A structural image of the B.1.1.7 COVID-19 variant published by University of B.C. researchers. (UBC)

A structural image of the B.1.1.7 COVID-19 variant published by University of B.C. researchers. (UBC)

UBC researchers capture first images of rapidly spreading B.1.1.7 COVID variant

Researchers believe current COVID vaccines will still work on U.K. variant

Researchers at the University of B.C. have created their image of a mutation on the SARS-CoV-2 spike protein that they believe is partly responsible for the B.1.1.7 variant.

The variant, known as the U.K. variant, has begun to make up the majority of new COVID-19 cases both in B.C. and around the country. According to federal data, there have been 4,039 cases of the B.1.1.7 variant in B.C. as of May 3.

The images were taken at a near-atomic resolution with a cryo-electron microscope – essentially, the imaging of samples at liquid nitrogen temperatures – and can provide information on why the variant is spreading so fast, according to Dr. Sriram Subramaniam, professor in UBC faculty of medicine’s department of biochemistry and molecular biology.

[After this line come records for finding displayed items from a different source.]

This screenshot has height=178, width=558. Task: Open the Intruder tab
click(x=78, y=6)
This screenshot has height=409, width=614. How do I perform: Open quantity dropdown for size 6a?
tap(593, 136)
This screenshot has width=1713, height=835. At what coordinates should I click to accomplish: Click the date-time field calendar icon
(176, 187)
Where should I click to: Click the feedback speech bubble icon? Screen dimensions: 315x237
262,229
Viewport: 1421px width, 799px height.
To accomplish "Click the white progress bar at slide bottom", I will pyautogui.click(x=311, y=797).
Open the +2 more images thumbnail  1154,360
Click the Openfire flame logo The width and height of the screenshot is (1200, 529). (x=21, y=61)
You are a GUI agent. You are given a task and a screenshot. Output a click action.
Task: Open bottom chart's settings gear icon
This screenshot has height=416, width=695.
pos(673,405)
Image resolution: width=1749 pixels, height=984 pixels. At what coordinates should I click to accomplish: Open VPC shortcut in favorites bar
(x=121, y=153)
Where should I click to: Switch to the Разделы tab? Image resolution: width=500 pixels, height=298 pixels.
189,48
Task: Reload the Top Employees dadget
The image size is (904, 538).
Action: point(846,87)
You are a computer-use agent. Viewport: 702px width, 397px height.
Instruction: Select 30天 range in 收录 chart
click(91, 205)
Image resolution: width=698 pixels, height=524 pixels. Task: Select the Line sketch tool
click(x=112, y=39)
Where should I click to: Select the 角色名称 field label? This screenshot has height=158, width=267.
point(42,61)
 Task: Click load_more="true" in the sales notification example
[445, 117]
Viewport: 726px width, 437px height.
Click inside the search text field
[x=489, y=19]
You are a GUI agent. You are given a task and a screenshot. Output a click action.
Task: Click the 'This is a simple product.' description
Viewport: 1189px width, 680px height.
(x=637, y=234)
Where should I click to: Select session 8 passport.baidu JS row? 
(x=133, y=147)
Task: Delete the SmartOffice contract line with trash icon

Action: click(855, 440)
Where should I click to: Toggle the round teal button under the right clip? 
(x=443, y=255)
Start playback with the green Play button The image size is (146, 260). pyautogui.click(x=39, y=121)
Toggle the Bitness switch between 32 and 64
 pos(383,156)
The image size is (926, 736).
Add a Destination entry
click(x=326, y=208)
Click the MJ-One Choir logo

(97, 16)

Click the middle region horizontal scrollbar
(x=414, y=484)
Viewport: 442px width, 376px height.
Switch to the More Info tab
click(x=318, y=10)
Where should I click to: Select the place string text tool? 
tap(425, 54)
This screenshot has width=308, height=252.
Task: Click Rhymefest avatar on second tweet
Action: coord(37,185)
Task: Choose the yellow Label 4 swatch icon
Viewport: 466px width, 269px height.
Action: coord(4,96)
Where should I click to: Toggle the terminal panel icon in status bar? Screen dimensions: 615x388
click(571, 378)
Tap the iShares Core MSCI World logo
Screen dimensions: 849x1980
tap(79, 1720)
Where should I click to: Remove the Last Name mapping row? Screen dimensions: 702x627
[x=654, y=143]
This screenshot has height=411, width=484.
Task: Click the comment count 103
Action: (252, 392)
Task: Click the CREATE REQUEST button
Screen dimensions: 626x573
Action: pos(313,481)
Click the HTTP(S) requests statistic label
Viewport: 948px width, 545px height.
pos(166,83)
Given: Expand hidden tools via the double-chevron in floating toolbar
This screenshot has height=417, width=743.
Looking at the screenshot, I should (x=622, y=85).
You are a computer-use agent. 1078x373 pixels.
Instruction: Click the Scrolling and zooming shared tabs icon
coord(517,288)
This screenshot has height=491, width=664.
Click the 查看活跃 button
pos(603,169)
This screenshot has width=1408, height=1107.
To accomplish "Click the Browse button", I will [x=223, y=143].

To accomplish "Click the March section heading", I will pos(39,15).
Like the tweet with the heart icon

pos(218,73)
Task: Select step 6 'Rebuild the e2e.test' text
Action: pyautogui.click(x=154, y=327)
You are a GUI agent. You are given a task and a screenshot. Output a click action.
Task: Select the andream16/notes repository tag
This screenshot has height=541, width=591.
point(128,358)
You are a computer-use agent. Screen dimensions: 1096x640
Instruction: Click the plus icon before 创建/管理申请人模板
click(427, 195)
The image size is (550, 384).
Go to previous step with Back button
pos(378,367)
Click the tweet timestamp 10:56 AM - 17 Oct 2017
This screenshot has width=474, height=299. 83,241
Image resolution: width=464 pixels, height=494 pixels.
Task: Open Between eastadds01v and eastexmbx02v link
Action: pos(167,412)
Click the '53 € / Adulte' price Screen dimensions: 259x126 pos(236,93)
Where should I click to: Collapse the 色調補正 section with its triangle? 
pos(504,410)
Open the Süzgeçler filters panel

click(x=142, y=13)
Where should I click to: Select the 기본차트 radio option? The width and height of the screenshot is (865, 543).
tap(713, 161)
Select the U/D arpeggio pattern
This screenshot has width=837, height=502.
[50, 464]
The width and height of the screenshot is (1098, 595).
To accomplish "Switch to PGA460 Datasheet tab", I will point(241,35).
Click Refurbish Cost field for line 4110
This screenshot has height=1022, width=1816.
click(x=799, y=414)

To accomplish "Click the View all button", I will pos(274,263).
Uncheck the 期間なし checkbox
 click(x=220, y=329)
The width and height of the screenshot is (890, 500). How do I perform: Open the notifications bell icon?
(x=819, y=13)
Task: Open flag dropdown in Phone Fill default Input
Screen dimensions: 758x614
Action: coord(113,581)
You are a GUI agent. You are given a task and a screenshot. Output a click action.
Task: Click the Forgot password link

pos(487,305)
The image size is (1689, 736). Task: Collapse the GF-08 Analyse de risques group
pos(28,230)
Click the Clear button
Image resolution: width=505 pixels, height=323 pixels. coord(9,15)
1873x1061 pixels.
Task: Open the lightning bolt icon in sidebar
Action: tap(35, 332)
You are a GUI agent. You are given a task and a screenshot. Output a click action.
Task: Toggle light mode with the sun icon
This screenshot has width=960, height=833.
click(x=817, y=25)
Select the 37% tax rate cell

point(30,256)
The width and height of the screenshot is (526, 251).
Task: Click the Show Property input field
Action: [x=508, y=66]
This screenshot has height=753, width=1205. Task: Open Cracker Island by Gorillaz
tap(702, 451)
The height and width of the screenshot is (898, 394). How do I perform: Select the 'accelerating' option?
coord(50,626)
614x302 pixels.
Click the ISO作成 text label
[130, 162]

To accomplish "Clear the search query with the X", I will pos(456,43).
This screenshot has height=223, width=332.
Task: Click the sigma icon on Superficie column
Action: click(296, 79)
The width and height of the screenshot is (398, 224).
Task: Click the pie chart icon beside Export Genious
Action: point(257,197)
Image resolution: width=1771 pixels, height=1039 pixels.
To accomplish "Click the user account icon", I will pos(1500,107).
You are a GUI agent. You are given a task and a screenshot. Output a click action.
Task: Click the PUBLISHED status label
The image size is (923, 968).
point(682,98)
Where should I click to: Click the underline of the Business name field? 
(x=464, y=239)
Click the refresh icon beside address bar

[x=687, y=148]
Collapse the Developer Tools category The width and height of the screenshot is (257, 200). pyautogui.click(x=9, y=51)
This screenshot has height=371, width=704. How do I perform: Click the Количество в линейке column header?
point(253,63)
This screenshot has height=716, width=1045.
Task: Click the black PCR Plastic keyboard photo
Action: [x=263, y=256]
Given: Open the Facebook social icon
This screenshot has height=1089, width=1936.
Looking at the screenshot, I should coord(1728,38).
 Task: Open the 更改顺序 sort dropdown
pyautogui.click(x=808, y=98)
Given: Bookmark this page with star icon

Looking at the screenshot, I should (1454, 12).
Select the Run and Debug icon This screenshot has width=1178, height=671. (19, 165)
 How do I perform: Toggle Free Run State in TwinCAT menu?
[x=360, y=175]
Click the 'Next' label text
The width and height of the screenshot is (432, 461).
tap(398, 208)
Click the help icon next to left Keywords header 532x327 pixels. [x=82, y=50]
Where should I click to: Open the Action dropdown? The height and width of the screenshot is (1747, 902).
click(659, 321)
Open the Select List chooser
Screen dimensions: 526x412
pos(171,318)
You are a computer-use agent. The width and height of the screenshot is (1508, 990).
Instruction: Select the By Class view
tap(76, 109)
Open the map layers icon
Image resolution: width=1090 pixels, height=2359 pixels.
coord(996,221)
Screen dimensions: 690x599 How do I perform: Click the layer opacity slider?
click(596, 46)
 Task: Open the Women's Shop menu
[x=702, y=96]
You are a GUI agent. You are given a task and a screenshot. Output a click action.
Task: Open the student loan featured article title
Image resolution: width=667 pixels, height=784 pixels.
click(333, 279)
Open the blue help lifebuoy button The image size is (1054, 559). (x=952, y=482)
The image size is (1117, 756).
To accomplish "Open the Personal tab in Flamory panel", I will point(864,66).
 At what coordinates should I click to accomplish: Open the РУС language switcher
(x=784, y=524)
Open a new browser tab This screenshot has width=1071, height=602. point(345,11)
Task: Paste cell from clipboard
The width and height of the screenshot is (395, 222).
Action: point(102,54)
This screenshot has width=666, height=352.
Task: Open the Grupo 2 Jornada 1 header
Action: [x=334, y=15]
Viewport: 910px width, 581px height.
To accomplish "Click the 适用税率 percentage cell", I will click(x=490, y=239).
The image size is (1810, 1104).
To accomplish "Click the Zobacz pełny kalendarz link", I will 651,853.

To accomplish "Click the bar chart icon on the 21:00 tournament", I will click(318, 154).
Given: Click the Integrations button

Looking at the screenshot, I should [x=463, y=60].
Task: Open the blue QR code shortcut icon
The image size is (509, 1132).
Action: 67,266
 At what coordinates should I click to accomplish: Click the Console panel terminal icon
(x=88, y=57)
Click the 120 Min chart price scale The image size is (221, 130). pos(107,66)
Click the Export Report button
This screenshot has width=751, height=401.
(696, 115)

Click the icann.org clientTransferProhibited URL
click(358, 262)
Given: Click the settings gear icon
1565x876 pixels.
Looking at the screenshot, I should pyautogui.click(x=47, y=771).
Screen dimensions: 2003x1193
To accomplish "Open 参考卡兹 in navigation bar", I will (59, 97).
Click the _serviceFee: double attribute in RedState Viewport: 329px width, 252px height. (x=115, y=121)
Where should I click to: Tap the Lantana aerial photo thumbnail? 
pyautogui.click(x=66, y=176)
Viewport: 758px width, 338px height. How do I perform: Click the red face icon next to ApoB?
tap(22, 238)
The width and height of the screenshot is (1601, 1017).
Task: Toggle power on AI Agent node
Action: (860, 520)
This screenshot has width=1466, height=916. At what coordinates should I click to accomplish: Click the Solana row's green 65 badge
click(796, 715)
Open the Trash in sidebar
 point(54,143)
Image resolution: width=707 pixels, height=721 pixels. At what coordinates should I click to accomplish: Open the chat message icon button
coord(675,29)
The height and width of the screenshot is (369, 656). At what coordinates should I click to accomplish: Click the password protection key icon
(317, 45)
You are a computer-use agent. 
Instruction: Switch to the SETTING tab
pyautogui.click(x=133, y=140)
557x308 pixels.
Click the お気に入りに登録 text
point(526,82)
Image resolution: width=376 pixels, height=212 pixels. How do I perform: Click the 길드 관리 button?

“The B.1.1.7 variant of concern, which was first reported to the World Health Organization in mid-December 2020, has an unusually large number of mutations,” Subramaniam said. “Of particular interest is a mutation known as N501Y located on the virus’s spike protein, which is what the virus uses to attach itself to human cells.”

That N501Y mutation is the only mutation in the B.1.1.7 variant located on the portion of the spike protein that binds to the human ACE2 receptor, which is the enzyme on the surface of our cells that serves as the entry gate for SARS-CoV-2.

The question is, will existing COVID-19 vaccines – given to more than 40 per cent of British Columbians – remain effective in the face of the variant?

“Our analysis revealed that even though the N501Y mutant can bind and enter our cells more readily, it can still be neutralized by antibodies that block the entry of the unmutated version of the virus into cells,” Subramaniam said, adding that he is also examining other variants, including the P.1 (Brazilian), B.1.351 (South African), B.1.427/B.1.429(Californian) and B.1.617 (Indian) variants.

“It’s important to understand the different molecular structures of these emerging variants to determine whether they’ll respond to existing treatments and vaccines and ultimately find ways to control their spread more effectively,” he said.